■ **What you have to do**
From the records below, print exactly the lines starting at the one containing "You are a computer-use agent. 937x503 pixels." and ending at the one containing "Instruction: Unmute the microphone", ends included, and nothing else.

■ **Data**
"""

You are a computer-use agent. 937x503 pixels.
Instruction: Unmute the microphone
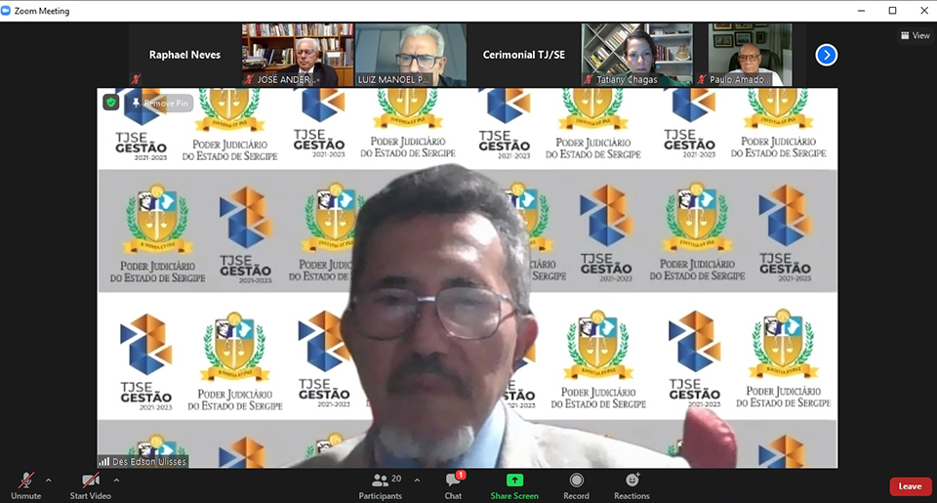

"""
"""

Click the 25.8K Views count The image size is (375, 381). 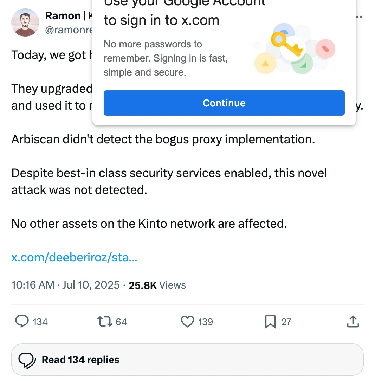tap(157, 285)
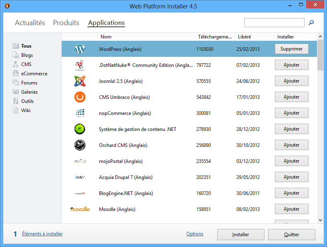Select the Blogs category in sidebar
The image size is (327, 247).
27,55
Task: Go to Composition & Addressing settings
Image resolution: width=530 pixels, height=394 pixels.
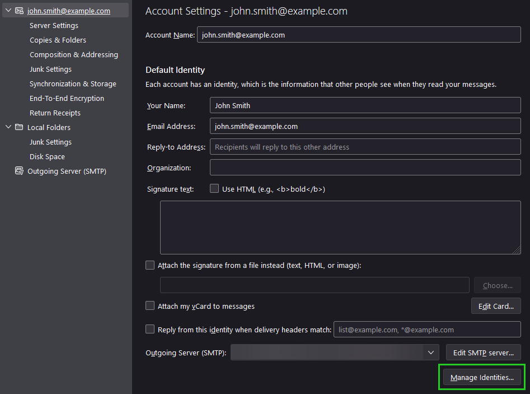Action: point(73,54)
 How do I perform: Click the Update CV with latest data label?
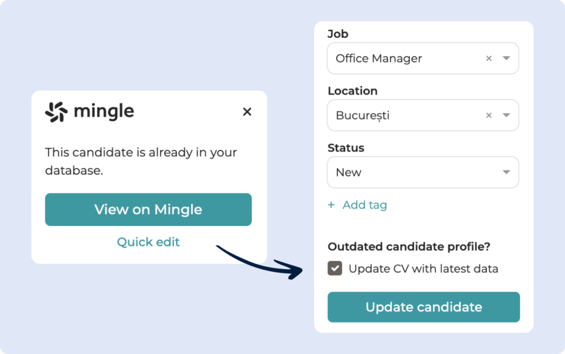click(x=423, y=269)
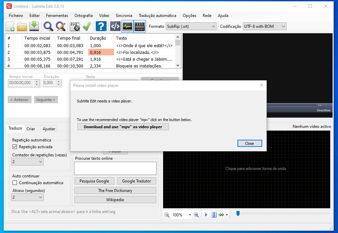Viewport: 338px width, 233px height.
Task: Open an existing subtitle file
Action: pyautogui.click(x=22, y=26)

"""

■ **Worked solution**
You are a computer-use agent. 937x503 pixels.
Instruction: Unmute the microphone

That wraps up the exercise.